Text block:

Single by Krush
- Released: 1987
- Genre: House
- Length: 6:34 3:36
- Label: Club, Fon, Phonogram, Mercury
- Songwriters: Cassius Campbell, Mark Gamble, Ruth Joy
- Producers: Mark Brydon, Robert Gordon

Krush singles chronology
|  | "House Arrest" (1987) | "Walking on Sunshine" (1992) |

= House Arrest (song) =

"House Arrest" is a song by British dance group Krush. Released as a single in 1987, it is hailed as one of the forerunners of the British house music scene and became the group's biggest hit, reaching the top 20 charts in at least 8 countries in Europe. The song peaked at No. 3 on the UK Singles Chart, No. 12 in Austria and Belgium, No. 15 in Sweden, No. 7 in the Netherlands, No. 5 in Germany, No. 2 in Norway, and No. 1 in Switzerland for two weeks in early 1988. It also peaked at No. 31 in New Zealand.

Direction 1:
Could you rewrite all the entries below in full, requests included, with every coordinate in their answers lowered by 83? Leave the pictures out.

Task inputs:
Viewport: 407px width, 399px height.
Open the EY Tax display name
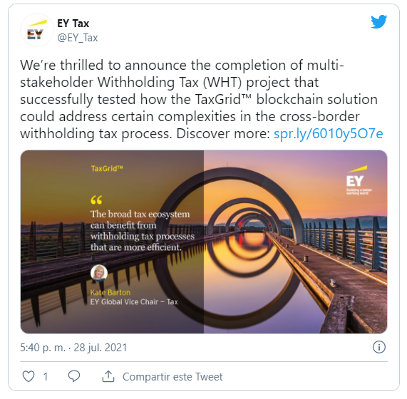[73, 24]
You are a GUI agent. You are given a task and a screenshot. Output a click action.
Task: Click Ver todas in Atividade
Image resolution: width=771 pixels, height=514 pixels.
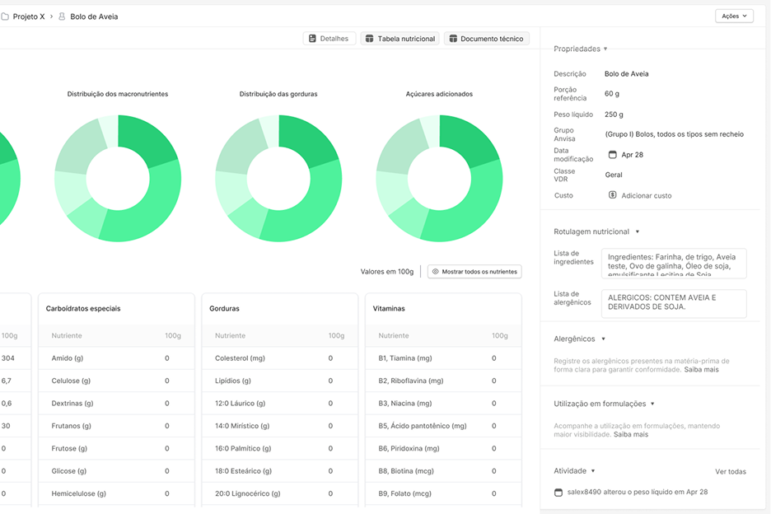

Direction 2:
Which record labels does the House Arrest article list for the single?

Task response 1:
Viewport: 407px width, 399px height.
Open the EY Tax display name
[-10, -59]
You are a GUI agent. You are given a task and a screenshot. Output a click action.
Task: Click Ver todas in Atividade
Image resolution: width=771 pixels, height=514 pixels.

Task response 2:
Club, Fon, Phonogram, Mercury